25 Red Flags in Online Shopping (Download or Print)

Trends of Online Marketplace third party ‘fulfillment’ 

Sadly, the last few years have led to a proliferation of Chinese shell companies on US made platforms like Amazon and Ebay, hiding behind made-up, “fly by night” brands that are selling low quality products, claiming warranty and support and then disappearing when reviews get bad or they move on to a next unrelated product. Because it’s easier than ever to get online and sell from overseas, many companies pop in and out of Amazon and Ebay every few months – recreating similar listings, changing company names, products, designs – all efforts help bury bad reviews of malfunctioning products, bad support, and avoid needing to support warranties in the future. 

Reliable Quality vs. Disposable/International and the impact on consumers 

As prices increase across the board, many short-term focused companies that are not in it for the long haul are cutting corners. Some companies try to reduce product costs by lowering quality of materials, staff to Quality Control (QC), less R&D and testing, and shorter warranties – or a total lack in intention to honor them; just making false claims like “3 year warranty” when the company is 2 months old and will be out of business in another 2 months! Sustainable business models have to charge more so they can keep great people, honor warranties, support their customers,and keep jobs in the US. Of late, China is the biggest culprit on Amazon.
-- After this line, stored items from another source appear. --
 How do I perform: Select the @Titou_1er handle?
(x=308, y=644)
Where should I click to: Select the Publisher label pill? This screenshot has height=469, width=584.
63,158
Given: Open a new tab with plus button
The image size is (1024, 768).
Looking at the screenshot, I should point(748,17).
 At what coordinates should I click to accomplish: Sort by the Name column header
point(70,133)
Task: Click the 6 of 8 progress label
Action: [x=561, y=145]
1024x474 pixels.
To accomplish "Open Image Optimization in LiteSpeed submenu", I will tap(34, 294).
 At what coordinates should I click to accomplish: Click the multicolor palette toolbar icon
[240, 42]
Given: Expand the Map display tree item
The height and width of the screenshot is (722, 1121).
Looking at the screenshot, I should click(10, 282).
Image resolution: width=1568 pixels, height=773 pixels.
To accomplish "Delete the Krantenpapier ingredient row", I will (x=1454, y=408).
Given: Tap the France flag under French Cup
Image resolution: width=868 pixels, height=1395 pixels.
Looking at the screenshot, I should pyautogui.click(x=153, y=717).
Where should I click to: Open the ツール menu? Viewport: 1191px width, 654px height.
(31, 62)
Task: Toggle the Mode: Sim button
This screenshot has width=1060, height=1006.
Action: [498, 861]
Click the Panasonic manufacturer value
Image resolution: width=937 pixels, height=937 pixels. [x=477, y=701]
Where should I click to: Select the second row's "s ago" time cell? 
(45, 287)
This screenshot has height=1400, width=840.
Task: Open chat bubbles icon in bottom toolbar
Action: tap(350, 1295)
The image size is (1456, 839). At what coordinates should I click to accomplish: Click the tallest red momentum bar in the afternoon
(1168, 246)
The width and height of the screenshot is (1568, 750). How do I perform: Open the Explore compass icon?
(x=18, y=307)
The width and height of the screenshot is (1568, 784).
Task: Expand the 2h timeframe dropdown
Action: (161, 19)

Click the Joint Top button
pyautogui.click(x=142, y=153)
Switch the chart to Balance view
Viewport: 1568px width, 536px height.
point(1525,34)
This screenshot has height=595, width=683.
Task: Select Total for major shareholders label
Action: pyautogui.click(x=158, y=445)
China makes products for the entire world, both the affluent countries and the poor ones, and so they make products of all quality levels. From Apple products known to be fairly well-engineered, to plastic bins that are designed for the poorer countries and will not last. When those cheap products designed for poor countries end up here in the US, we push back. We want higher quality products that last – not disposable ones that are never reliable. Do we have to pay more for those? Yes. But is it better to pass on to the next generation a great product then to toss it in the trash after a few weeks? Of course.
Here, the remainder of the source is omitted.